“Samford has enjoyed a celebrated reputation in the Southeast and across the nation with regard to our voice area. At the heart of this reputation is Russell Hedger who prepared generations of singers who perform, teach and minister in places of distinction and leadership. He is quite simply one of the great heroes of Samford’s history,” said Joe Hopkins, dean of the School of the Arts.
At 96, Russell passed away this summer. He spent 30 years teaching voice at Samford and retired in 1995. He led the voice area, teaching voice, diction, vocal literature and pedagogy while maintaining an active career performing.

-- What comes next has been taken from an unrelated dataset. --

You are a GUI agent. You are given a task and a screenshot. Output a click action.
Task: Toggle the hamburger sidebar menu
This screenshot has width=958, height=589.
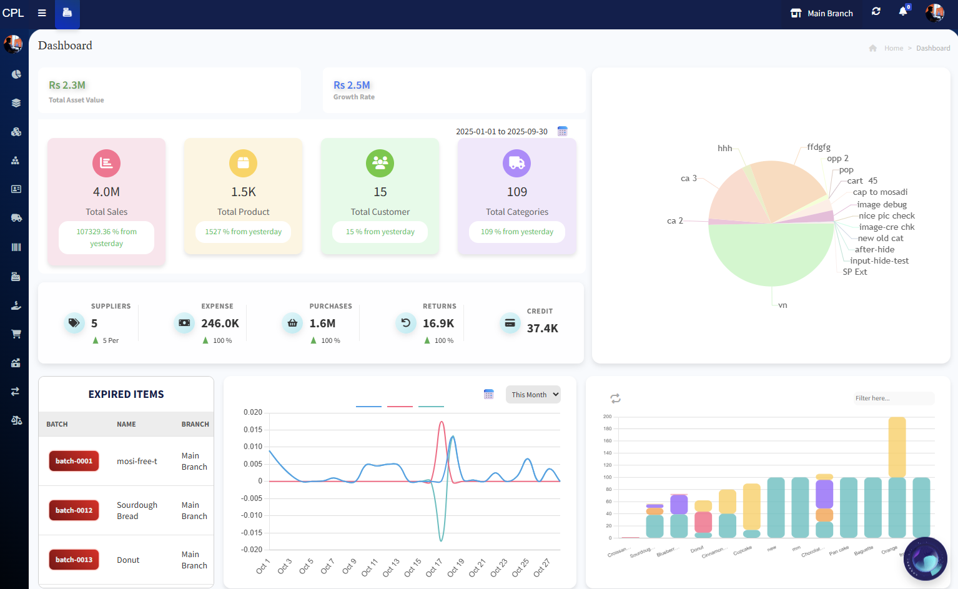[42, 13]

He was a guest performer with the Birmingham, Louisville, and Chattanooga Symphonies. He was a soloist with the Kentucky Opera Association, Opera at Tanglewood and the Opera at the University of Alabama.
He received a B.M.E. from the University of Louisville School of Music in Kentucky 1952, M.S.M. School of Sacred Music of Southern Baptist Theological Seminary 1955, and continued studies at University of Southern California. He taught at University of Alabama, Anderson College and Troy State University prior to teaching at Samford. Russell was married to Joyce Ash Hedger and had two sons.
“More than just a voice teacher, Russell was one of the kindest, gentlest people I have ever known. Few people know that Russell was an artist and loved to write limericks. He was also an avid gardener,” said Kenny Gannon, a former voice student. Gannon also shared that Russell had served in the army in World War II and fought in the Battle of the Bulge.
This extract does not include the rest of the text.